Das Durchschnittsalter der Teilnehmer lag bei 60 Jahren, und 63 % waren Frauen. Die Studie berichtet zum ersten Mal über die chronischen Schmerzbeschwerden von Nutzern von medizinischem Cannabis in Dänemark. Etwa 17,8 % litten an Krebs, 17,1 % an Arthritis, 14,9 % an Rückenschmerzen, 9,8 % an neurologischen Erkrankungen, 4,4 % an Kopfschmerzen, 3,0 % an komplizierten Frakturen und 33,1 % an anderen Diagnosen (zumeist nicht spezifizierte chronische Schmerzen).

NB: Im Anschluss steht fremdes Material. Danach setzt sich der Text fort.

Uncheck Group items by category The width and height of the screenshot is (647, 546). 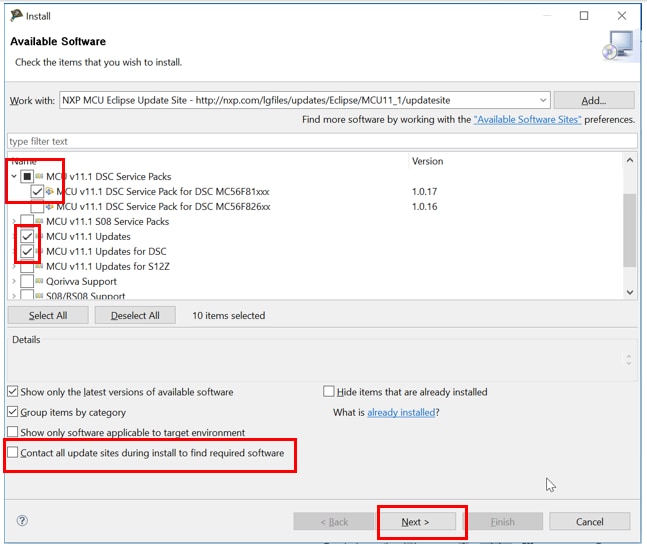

- Das absolute Risiko für neu auftretende Herzrhythmusstörungen betrug 0,86 % bei medizinischen Cannabiskonsumenten im Vergleich zu 0,49 % bei Nichtkonsumenten, was einem relativen Risiko von 1,74 entspricht (das Risiko ist also um 74% gegenüber Nichtkonsumenten erhöht).
- Die Risiken für ein neu auftretendes akutes Koronarsyndrom und eine Herzinsuffizienz unterschieden sich nicht zwischen den beiden Gruppen.
- Die Ergebnisse waren für alle chronischen Schmerzerkrankungen und jede Art von medizinischem Cannabis ähnlich.